What you need to do >>
Under this line are the records; repeat exactly the lines starting at the one containing "Click the arrow marker above 无弹" and ending at the one containing "This screenshot has width=1280, height=695.", omitting pictures.

Records supplied START

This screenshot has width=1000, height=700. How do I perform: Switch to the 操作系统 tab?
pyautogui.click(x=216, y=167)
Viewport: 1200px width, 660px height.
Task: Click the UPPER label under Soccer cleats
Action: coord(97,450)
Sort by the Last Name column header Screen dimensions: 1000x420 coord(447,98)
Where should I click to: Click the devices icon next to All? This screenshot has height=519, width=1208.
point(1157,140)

Records supplied END
Records supplied START

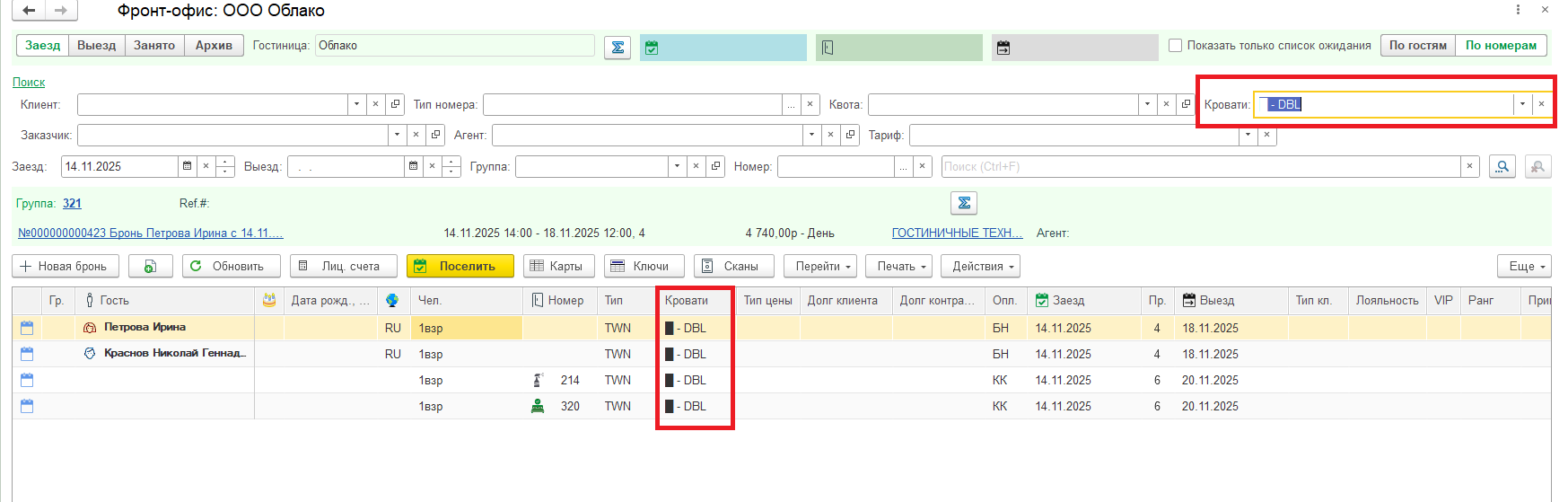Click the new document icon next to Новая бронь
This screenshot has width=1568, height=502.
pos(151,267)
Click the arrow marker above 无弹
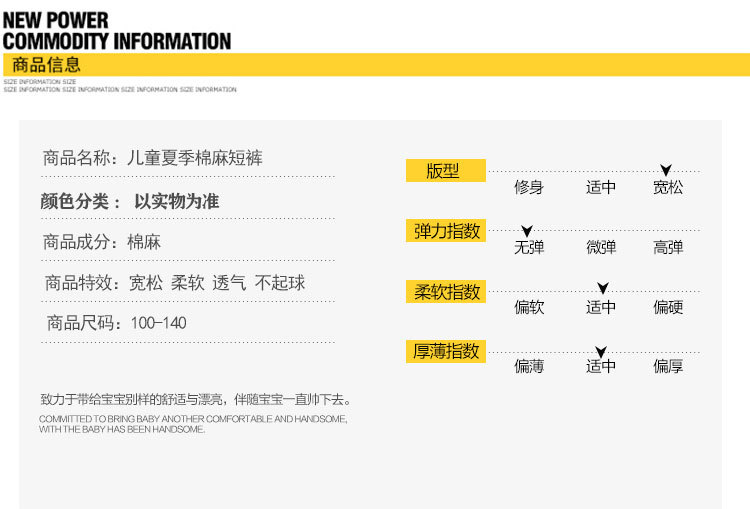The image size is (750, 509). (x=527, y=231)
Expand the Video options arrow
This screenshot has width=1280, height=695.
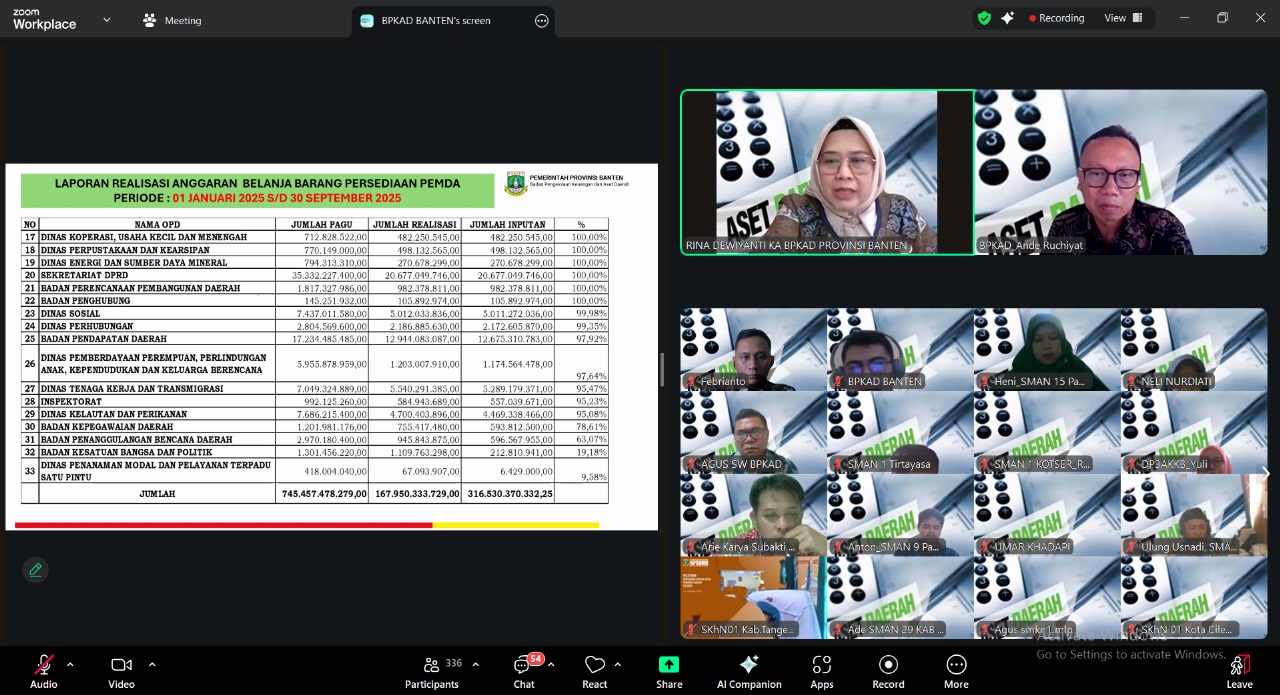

Records supplied END
Records supplied START

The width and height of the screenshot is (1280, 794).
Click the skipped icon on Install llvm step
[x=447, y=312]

Records supplied END

Expected answer >>
Click the arrow marker above 无弹
The image size is (750, 509). (x=527, y=231)
Expand the Video options arrow
This screenshot has width=1280, height=695.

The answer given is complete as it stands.